### Given information

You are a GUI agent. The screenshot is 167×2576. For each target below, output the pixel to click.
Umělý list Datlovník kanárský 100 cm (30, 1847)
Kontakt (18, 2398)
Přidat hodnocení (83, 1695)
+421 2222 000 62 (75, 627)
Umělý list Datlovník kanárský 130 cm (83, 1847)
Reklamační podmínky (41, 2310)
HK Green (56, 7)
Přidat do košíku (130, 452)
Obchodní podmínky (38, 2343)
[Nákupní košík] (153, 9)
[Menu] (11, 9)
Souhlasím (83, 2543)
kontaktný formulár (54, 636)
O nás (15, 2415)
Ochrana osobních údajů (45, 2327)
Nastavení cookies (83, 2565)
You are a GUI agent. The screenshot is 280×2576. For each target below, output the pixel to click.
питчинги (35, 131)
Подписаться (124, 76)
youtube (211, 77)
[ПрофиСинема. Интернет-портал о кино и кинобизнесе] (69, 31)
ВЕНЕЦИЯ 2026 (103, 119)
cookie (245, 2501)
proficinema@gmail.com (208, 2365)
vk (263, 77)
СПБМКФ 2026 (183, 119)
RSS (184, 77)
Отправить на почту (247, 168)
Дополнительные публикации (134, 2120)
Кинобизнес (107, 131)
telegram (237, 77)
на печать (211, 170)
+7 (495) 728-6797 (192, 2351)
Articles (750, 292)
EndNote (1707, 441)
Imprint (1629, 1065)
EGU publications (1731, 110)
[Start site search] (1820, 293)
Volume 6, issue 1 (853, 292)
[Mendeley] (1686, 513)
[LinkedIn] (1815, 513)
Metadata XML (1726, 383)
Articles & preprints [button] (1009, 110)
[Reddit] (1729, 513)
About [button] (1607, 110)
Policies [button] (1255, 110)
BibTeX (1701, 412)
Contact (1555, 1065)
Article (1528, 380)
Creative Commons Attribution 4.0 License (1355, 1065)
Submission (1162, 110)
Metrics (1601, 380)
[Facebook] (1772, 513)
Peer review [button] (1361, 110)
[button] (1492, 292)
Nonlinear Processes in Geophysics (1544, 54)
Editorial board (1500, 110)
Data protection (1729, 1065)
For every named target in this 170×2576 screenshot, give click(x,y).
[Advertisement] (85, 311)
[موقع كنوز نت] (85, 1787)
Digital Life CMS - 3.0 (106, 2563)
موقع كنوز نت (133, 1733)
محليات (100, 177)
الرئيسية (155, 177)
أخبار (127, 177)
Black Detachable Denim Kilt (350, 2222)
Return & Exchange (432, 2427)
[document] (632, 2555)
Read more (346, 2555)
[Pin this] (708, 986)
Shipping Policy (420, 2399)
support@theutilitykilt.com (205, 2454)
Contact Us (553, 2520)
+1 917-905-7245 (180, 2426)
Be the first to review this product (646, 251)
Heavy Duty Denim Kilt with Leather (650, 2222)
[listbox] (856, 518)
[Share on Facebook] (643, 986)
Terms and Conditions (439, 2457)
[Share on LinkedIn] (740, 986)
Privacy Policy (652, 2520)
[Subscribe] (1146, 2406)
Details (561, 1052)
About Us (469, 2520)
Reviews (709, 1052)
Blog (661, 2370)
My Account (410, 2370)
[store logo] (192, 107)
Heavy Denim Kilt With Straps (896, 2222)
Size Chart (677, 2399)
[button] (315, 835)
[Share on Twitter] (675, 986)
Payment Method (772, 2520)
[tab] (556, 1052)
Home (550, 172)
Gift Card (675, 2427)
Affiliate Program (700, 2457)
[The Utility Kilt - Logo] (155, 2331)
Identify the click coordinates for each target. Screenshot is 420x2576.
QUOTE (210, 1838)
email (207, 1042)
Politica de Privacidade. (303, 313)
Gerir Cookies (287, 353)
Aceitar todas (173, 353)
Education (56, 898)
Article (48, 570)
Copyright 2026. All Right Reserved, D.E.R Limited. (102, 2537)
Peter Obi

### Exercise aim
Write the listing out again, word for word.

### Finished task
You are a GUI agent. The screenshot is 167×2576. For each target below, output the pixel to click.
Umělý list Datlovník kanárský 100 cm (30, 1847)
Kontakt (18, 2398)
Přidat hodnocení (83, 1695)
+421 2222 000 62 (75, 627)
Umělý list Datlovník kanárský 130 cm (83, 1847)
Reklamační podmínky (41, 2310)
HK Green (56, 7)
Přidat do košíku (130, 452)
Obchodní podmínky (38, 2343)
[Nákupní košík] (153, 9)
[Menu] (11, 9)
Souhlasím (83, 2543)
kontaktný formulár (54, 636)
O nás (15, 2415)
Ochrana osobních údajů (45, 2327)
Nastavení cookies (83, 2565)
You are a GUI agent. The screenshot is 280×2576. For each target below, output the pixel to click.
питчинги (35, 131)
Подписаться (124, 76)
youtube (211, 77)
[ПрофиСинема. Интернет-портал о кино и кинобизнесе] (69, 31)
ВЕНЕЦИЯ 2026 (103, 119)
cookie (245, 2501)
proficinema@gmail.com (208, 2365)
vk (263, 77)
СПБМКФ 2026 (183, 119)
RSS (184, 77)
Отправить на почту (247, 168)
Дополнительные публикации (134, 2120)
Кинобизнес (107, 131)
telegram (237, 77)
на печать (211, 170)
+7 (495) 728-6797 (192, 2351)
Articles (750, 292)
EndNote (1707, 441)
Imprint (1629, 1065)
EGU publications (1731, 110)
[Start site search] (1820, 293)
Volume 6, issue 1 (853, 292)
[Mendeley] (1686, 513)
[LinkedIn] (1815, 513)
Metadata XML (1726, 383)
Articles & preprints [button] (1009, 110)
[Reddit] (1729, 513)
About [button] (1607, 110)
Policies [button] (1255, 110)
BibTeX (1701, 412)
Contact (1555, 1065)
Article (1528, 380)
Creative Commons Attribution 4.0 License (1355, 1065)
Submission (1162, 110)
Metrics (1601, 380)
[Facebook] (1772, 513)
Peer review [button] (1361, 110)
[button] (1492, 292)
Nonlinear Processes in Geophysics (1544, 54)
Editorial board (1500, 110)
Data protection (1729, 1065)
For every named target in this 170×2576 screenshot, give click(x,y).
[Advertisement] (85, 311)
[موقع كنوز نت] (85, 1787)
Digital Life CMS - 3.0 (106, 2563)
موقع كنوز نت (133, 1733)
محليات (100, 177)
الرئيسية (155, 177)
أخبار (127, 177)
Black Detachable Denim Kilt (350, 2222)
Return & Exchange (432, 2427)
[document] (632, 2555)
Read more (346, 2555)
[Pin this] (708, 986)
Shipping Policy (420, 2399)
support@theutilitykilt.com (205, 2454)
Contact Us (553, 2520)
+1 917-905-7245 (180, 2426)
Be the first to review this product (646, 251)
Heavy Duty Denim Kilt with Leather (650, 2222)
[listbox] (856, 518)
[Share on Facebook] (643, 986)
Terms and Conditions (439, 2457)
[Share on LinkedIn] (740, 986)
Privacy Policy (652, 2520)
[Subscribe] (1146, 2406)
Details (561, 1052)
About Us (469, 2520)
Reviews (709, 1052)
Blog (661, 2370)
My Account (410, 2370)
[store logo] (192, 107)
Heavy Denim Kilt With Straps (896, 2222)
Size Chart (677, 2399)
[button] (315, 835)
[Share on Twitter] (675, 986)
Payment Method (772, 2520)
[tab] (556, 1052)
Home (550, 172)
Gift Card (675, 2427)
Affiliate Program (700, 2457)
[The Utility Kilt - Logo] (155, 2331)
Identify the click coordinates for each target. Screenshot is 420x2576.
QUOTE (210, 1838)
email (207, 1042)
Politica de Privacidade. (303, 313)
Gerir Cookies (287, 353)
Aceitar todas (173, 353)
Education (56, 898)
Article (48, 570)
Copyright 2026. All Right Reserved, D.E.R Limited. (102, 2537)
Peter Obi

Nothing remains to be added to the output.